YOUR INSTRUCTIONS: Skip any pictures. Repeat the data exactly, from its first line through the line that holds "[Share this on Stumbleupon] (78, 646)", both included.
═══ RECORDS SHOWN
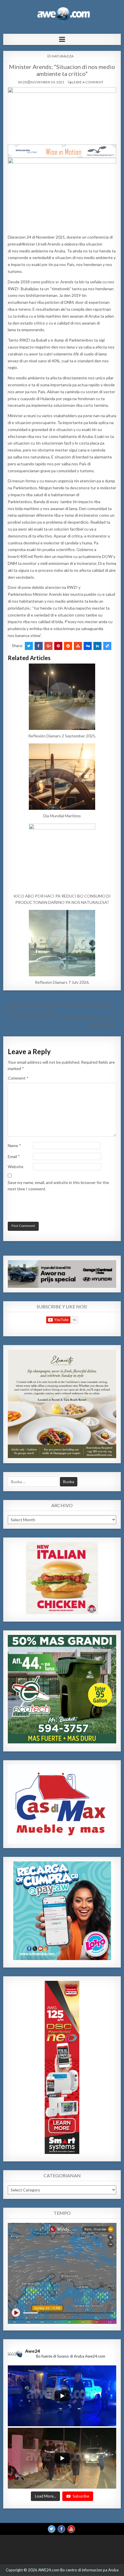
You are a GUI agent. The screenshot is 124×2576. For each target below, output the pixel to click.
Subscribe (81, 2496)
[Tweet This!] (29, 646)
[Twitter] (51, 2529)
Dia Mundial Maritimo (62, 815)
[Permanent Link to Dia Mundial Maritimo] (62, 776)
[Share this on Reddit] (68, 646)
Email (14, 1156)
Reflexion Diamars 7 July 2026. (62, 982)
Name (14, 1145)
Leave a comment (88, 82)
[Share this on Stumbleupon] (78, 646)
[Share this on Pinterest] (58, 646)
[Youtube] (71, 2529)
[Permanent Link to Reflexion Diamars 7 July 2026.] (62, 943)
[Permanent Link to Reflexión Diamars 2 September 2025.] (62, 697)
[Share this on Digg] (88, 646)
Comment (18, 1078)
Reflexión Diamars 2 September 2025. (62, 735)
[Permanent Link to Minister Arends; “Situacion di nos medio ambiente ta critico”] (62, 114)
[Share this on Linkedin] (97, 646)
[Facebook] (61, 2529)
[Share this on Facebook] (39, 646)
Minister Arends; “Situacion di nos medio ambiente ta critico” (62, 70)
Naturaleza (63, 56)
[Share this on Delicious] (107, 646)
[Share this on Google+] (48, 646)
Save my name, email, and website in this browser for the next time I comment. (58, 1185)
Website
══════
EXERCISE OUTPUT:
You are a GUI agent. The screenshot is 124×2576. For each target below, output the pixel to click.
Subscribe (81, 2496)
[Tweet This!] (29, 646)
[Twitter] (51, 2529)
Dia Mundial Maritimo (62, 815)
[Permanent Link to Dia Mundial Maritimo] (62, 776)
[Share this on Reddit] (68, 646)
Email (14, 1156)
Reflexion Diamars 7 July 2026. (62, 982)
Name (14, 1145)
Leave a comment (88, 82)
[Share this on Stumbleupon] (78, 646)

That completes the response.